Not so much large in their strength, the lairgodonts, as vicious and quick and damnably difficult to kill. Scaled and clawed, sinuous as to neck and back, with those skull-crushing talons and those serrated, steely fangs in the gap-jawed mouth, the lairgodont presents a terrifying spectacle of feral horror. Scarlet gaped the fanged mouth of the lairgodont. Pricked ears lay back on its scaled head. Hissing, it advanced, one taloned claw after another. That long forked tail rippled high. When that tail straightened and became a rigid bar. .

I was minded to let Gafard, the renegade, go to his fate unmourned.
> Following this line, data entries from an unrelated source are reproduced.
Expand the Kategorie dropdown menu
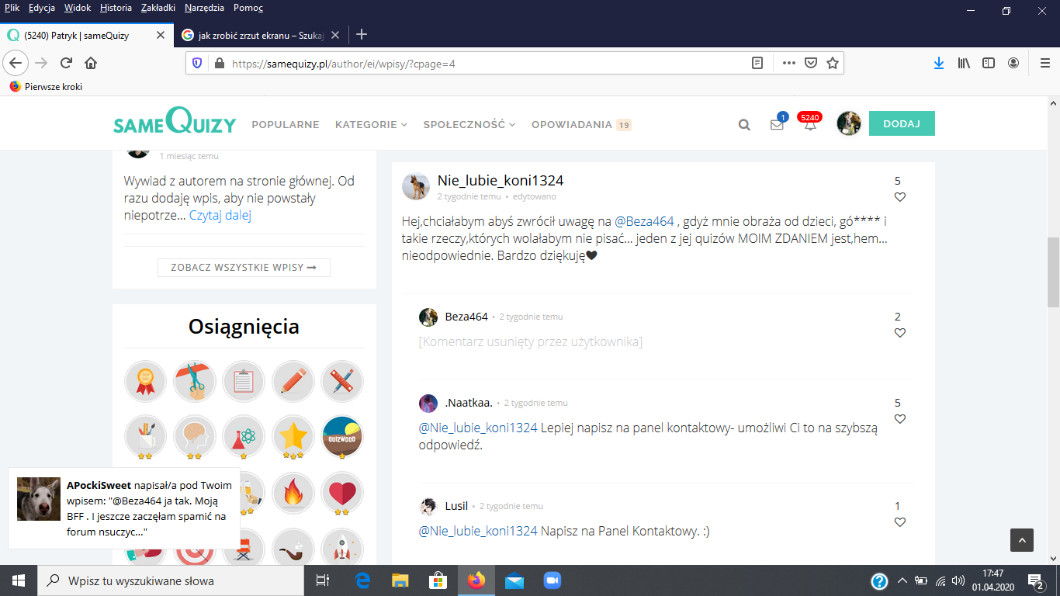This screenshot has width=1060, height=596. pyautogui.click(x=371, y=125)
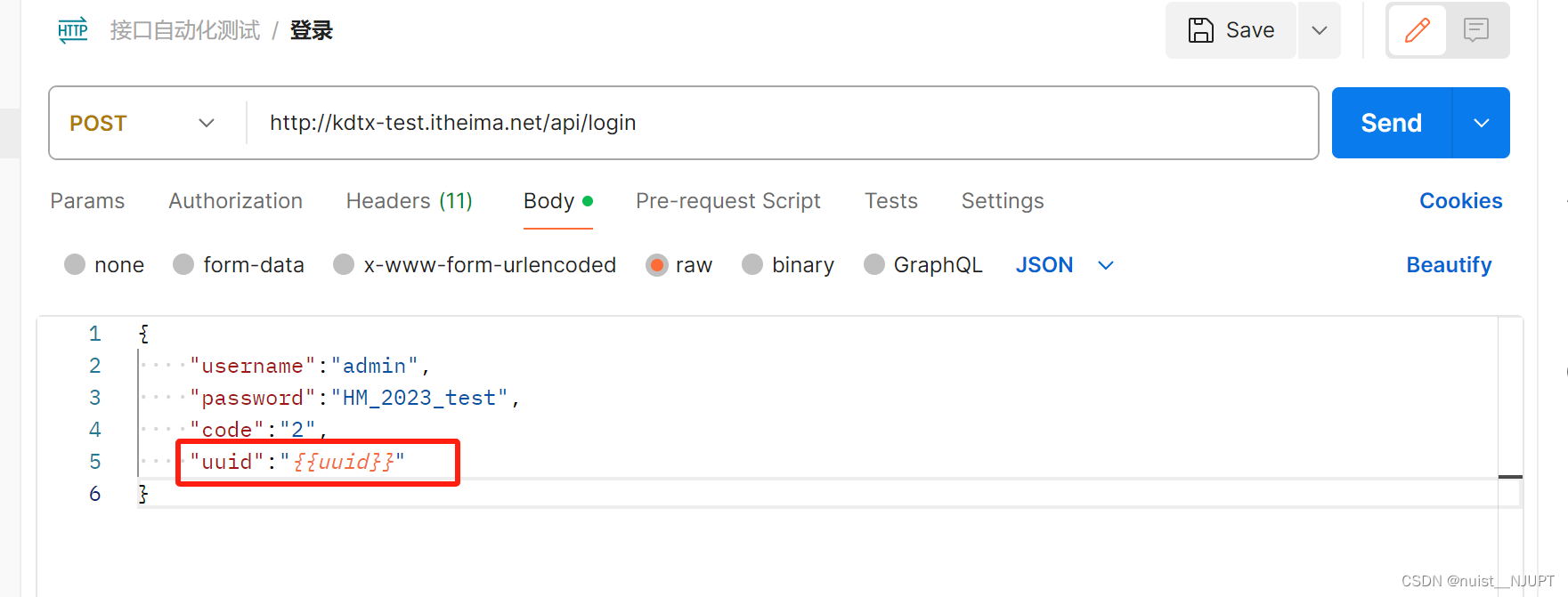The width and height of the screenshot is (1568, 597).
Task: Select the form-data radio option
Action: 184,265
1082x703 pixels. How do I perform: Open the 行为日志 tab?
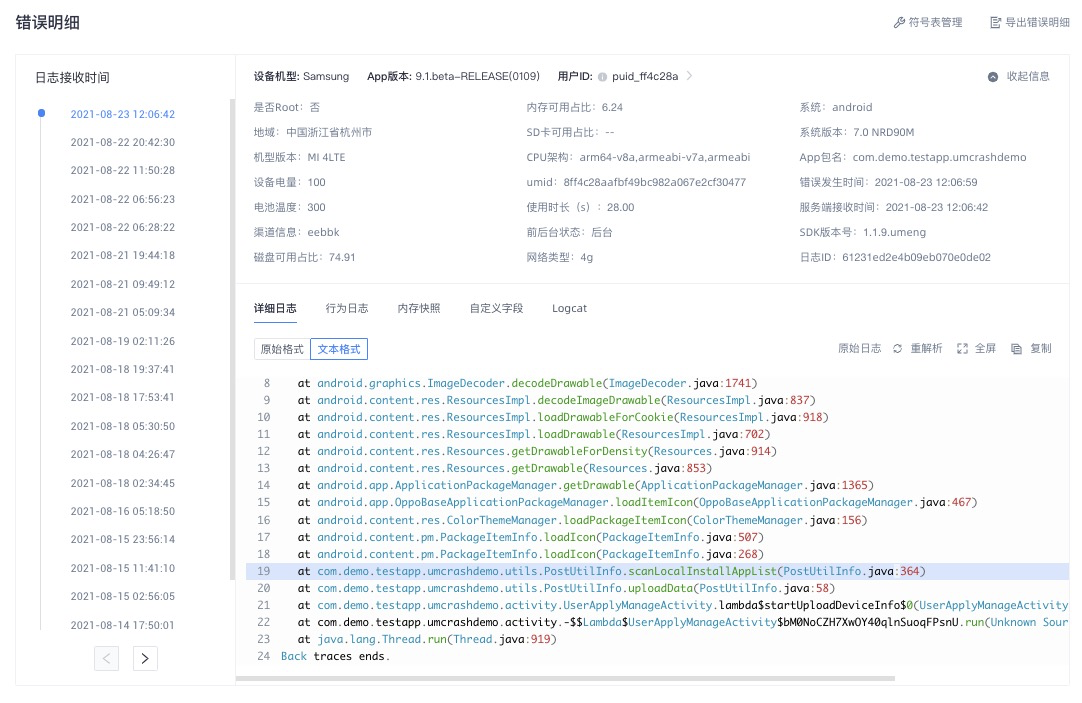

I knew I could not make the sectrix advance any farther. It pawed the ground, trembling, arching its neck and shrilling in fear. Hastily, I dismounted and hitched the reins to a projecting rock. If I was slain the sectrix would provide a fine second course.

Yes, Gafard, arch-traitor, a man who had betrayed the Red of Zair, yes, why not? Why not let him be pitched to the Ice Floes of Sicce under the fangs and talons of this vicious monster?

The bow in my hands spat four times as fast as I could draw string and let fly. The four arrows struck. Two bounced away, broken. The third penetrated one staring eye. The fourth took the lairgodont in the belly, for it leaped with the shock, not charging. I lugged out my longsword and ran in, yelling.

"Hai! Lairgodont! Your dinner is this way!"

It whipped about so that Gafard went into its blind side. Then its forked tail lashed sideways and knocked Gafard head over heels. There would be no support from him, then. . What an onker I was! Charging into this mess when I should have wheeled my mount away and let nature take its course.

"The ordel is not yours this day, my friend," I said, and I leaped.

Chapter Seven

The Lady of the Stars

I leaped.

The longsword is a cruel weapon.

Even this longsword, this Ghittawrer blade Gafard had allowed me to keep without comment, could do its work with cunning and smashing power in the hands of a Krozair Brother. And, as I leaped, I even shouted: "Hai! Hai!"

The sword licked across the beast’s near foreleg and almost severed it, crunching into bone. I leaped nimbly away. The tail hissed above my head. Again I leaped and as the vicious head struck at me so I came down and went on, rolling, to come up with the sword blurring for the other eye. The eye vanished in a gout of blood and slime. A blow like — well, a blow like a ripping slash from lairgodonts talon -

raked down my side. I thanked Opaz I wore mail this day, even for hunting. I was knocked over and flying, landing in a spout of dust. I heard Gafard’s yell, feeble and coming from a long way off.